İşte bu yüzden sağlam olduğunu bildiğim mantığını hâlâ ısrarla görmeyi umarak soruyorum.
Bir yandan Türkiye halkının yıllar sonra kurduğu demokratik cepheye ve onun temsilcisi Erdoğan'a karşı oluşturulan ittifakın klişe söylemlerinin farkında olup bir yandan niyet fallarıyla onlara nasıl meze hazırlarsın? Üstelik de adeta başkanlık sistemine karşı Cemaatçi akademiklerin manipülatif röportajlarından başka hiçbir şeye rastlayamadığımız o sitede.

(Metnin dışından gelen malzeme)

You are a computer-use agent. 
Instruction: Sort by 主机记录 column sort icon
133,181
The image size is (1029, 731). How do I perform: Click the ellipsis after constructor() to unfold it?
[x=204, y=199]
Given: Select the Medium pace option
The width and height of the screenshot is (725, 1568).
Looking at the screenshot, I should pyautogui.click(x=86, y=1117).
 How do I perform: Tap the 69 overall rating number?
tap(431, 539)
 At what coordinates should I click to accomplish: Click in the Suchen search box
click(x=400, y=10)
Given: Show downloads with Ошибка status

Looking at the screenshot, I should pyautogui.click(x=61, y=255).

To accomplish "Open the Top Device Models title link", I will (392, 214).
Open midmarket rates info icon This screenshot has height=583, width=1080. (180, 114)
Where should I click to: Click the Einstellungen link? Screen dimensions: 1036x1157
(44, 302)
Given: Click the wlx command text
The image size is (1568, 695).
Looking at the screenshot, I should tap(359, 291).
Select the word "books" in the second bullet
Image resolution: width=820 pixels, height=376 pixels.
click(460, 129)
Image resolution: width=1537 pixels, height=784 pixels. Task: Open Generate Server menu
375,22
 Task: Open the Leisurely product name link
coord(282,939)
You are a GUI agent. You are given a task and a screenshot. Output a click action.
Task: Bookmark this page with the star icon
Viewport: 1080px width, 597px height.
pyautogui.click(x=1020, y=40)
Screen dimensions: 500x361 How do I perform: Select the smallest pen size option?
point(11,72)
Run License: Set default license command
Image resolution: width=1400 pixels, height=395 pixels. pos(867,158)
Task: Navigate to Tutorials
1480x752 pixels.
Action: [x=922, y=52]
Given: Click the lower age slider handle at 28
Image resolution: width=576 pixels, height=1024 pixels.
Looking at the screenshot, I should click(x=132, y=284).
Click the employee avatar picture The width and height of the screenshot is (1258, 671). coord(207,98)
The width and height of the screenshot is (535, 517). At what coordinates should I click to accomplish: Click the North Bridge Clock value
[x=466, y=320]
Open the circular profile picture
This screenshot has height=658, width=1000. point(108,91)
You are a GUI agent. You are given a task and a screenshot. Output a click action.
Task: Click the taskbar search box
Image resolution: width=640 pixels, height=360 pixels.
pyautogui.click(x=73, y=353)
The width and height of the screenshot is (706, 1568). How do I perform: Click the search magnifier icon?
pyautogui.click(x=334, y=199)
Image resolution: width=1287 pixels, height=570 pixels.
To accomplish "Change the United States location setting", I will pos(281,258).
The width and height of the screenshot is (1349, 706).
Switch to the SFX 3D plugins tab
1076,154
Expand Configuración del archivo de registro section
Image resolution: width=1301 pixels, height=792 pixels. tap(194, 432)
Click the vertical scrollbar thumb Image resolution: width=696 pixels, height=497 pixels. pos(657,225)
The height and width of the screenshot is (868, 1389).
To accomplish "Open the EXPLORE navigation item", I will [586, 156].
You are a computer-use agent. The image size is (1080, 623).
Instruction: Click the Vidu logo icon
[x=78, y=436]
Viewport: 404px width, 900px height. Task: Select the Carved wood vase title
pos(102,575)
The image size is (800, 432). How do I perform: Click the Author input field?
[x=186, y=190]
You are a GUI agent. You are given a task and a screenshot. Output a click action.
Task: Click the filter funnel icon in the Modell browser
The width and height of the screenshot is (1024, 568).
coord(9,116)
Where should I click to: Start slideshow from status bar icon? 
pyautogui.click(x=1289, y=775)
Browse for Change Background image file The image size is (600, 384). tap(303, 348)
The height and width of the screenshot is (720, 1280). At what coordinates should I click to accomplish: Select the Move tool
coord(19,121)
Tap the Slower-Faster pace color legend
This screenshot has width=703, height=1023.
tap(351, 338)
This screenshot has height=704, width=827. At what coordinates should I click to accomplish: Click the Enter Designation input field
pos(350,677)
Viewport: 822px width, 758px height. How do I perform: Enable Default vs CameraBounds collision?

Biliyorum "Olur mu öyle şey" diye söyleniyorsundur. Ama oldu işte. Nasıl bir başkanlık modeli istediğini bilmediğin, somut önerilerini okumadığın bir siyasiye bakıp Halk TV'ye düşmüş eski AK Partilileri aratmayan üslupla "tek adamlık" kokusu aldığını ima ediyorsun.
Ortak dostumuz Mehmet Uçum'u da mı arayamadın? O sana, kendisinin de içinde bulunduğu Cumhurbaşkanı Erdoğan'ın ekibinin taslağını en ayrıntılı şekilde anlatırdı.
Ne dersin, belki bu yüzden sormadın değil mi Osman. Çünkü Uçum'dan dinleyeceğin "Yeni anayasal sistem ve başkanlık modeli"nin dediğin gibi "tek kişinin" değil, aksine senin de teorize ettiğin halkın demokratik cephesinin iradesi üzerine kurulduğunu görecektin. Başkanlık tartışmasının, bir Erdoğan meselesi değil, ilk kez kurumların yerine halkın egemenliğini kurmaya çalışan Türkiye'nin çıkış yollarından olduğunu "hatırlayacaktın."
Yalan söyleyemeyeceğin için Ruşen Çakır röportajın da güme gidecekti. Çünkü "o cephe" başkanlığı bir umacı gibi sunmayanlara değil röportaj sorusu, adres bile sormaz.
Benim eski bir dostuma bunları sormamdan daha acısı, onun bunlara verecek mantıklı bir cevabının olmadığını bilmek.
İyi de mantık değilse bu hangi aşkın ıstırabı o zaman Osman?